**WHAT THIS TASK INVOLVES:** Count only the lines of the records that hold "three", then give the number without any other words.

----- LISTED ENTRIES -----

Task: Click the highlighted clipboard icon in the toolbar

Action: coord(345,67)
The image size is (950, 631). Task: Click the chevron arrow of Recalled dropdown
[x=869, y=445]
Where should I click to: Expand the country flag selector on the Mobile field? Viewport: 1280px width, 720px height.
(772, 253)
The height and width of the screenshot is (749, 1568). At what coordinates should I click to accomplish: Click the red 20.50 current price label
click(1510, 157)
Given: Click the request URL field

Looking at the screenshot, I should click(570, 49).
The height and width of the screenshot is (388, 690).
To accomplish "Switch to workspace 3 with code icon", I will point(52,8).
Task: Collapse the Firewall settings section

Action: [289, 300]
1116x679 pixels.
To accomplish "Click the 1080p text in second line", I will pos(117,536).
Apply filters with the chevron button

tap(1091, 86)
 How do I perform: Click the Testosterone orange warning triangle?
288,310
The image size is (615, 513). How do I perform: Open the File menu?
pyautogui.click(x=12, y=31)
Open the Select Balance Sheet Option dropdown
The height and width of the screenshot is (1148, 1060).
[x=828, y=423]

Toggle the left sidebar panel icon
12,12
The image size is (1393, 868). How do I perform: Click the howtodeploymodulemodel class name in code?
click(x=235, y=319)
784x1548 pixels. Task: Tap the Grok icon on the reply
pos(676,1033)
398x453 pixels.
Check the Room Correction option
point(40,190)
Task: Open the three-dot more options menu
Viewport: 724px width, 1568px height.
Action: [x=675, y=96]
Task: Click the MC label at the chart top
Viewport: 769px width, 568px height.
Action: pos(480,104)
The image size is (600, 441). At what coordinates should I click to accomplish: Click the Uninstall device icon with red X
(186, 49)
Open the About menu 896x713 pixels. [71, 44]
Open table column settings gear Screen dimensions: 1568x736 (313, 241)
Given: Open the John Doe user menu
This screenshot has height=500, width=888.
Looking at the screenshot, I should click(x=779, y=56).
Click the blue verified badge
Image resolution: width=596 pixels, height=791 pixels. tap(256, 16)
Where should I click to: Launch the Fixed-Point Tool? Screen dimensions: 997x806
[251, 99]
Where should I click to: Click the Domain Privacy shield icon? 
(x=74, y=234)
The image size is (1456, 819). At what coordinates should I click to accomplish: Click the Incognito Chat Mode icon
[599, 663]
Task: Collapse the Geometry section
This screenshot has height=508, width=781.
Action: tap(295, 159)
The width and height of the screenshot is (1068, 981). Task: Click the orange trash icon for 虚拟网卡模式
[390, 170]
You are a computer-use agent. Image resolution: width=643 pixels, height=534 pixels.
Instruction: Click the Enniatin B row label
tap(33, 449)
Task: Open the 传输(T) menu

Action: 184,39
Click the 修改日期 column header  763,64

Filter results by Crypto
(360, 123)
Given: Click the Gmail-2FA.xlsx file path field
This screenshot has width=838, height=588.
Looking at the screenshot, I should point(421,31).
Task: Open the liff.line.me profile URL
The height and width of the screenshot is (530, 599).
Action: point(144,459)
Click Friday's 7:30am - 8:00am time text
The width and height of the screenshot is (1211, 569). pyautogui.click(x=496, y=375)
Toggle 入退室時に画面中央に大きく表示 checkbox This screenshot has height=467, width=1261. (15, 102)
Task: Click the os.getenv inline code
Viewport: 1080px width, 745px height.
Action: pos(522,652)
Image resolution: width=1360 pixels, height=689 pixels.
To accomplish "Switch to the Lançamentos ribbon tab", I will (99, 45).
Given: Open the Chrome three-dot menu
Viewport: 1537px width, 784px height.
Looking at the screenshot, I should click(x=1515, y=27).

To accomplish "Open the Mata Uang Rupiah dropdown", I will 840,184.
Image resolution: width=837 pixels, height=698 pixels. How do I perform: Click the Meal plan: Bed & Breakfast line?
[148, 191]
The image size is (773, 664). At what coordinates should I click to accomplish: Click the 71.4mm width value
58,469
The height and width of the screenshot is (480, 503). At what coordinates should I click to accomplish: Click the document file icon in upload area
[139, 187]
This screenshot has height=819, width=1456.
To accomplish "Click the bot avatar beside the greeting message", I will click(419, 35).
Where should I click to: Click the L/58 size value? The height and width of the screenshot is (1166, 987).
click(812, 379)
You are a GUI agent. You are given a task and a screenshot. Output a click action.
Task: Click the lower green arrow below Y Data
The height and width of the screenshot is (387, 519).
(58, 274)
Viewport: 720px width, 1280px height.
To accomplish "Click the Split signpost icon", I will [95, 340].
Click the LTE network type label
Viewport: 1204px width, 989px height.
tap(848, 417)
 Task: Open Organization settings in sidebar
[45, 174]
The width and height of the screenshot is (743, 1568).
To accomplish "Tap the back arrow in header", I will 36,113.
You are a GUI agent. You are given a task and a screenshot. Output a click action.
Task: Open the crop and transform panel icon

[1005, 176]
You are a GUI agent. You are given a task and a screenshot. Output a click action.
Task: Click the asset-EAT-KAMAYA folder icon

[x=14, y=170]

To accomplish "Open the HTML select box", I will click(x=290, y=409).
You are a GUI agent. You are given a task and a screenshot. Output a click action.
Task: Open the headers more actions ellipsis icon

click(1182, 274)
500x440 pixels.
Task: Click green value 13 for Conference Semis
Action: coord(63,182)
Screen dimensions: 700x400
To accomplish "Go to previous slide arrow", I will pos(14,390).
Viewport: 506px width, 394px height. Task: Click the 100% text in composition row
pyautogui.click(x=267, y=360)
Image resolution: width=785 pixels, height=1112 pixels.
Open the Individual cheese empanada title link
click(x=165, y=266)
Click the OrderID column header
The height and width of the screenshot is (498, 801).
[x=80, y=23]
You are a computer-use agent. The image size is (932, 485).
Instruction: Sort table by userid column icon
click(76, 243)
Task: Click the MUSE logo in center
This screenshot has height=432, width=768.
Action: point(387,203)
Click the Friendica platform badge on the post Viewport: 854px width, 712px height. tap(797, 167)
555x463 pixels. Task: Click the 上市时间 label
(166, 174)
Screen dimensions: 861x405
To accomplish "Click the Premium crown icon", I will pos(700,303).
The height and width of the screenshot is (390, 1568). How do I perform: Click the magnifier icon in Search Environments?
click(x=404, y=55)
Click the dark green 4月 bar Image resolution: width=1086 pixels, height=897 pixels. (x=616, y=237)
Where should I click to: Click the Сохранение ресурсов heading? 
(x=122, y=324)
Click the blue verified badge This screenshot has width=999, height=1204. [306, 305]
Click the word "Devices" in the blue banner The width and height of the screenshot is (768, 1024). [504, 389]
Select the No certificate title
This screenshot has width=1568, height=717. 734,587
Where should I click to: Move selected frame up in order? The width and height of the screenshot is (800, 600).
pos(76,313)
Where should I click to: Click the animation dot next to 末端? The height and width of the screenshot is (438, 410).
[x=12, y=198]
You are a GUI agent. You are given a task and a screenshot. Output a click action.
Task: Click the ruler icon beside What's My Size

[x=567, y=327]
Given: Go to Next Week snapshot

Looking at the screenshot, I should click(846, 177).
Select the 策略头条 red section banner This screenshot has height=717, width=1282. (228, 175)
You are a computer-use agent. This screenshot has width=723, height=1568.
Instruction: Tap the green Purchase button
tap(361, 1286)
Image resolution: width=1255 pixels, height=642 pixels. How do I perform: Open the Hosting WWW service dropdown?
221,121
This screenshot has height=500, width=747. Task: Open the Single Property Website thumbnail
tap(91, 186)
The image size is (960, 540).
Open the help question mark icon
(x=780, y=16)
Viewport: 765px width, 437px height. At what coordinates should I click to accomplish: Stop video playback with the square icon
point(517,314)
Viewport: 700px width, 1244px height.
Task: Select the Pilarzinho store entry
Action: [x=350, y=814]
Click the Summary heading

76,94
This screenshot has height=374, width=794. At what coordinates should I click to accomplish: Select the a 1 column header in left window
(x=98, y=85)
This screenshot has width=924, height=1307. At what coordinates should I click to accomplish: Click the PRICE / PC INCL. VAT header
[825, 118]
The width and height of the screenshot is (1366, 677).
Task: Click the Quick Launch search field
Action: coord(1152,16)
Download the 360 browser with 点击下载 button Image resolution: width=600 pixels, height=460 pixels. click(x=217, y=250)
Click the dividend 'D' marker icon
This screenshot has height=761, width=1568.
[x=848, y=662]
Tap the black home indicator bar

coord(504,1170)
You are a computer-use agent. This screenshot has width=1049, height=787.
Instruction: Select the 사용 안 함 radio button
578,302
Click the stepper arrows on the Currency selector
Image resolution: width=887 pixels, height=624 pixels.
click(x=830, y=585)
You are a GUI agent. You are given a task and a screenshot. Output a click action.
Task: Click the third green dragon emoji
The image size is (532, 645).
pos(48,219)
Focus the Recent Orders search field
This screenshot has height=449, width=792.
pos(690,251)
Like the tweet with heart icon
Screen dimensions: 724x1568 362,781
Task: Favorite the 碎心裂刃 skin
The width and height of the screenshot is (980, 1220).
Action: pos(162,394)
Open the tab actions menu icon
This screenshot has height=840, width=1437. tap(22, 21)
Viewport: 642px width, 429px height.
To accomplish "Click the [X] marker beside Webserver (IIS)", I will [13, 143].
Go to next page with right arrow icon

-----

**RESULT:** 2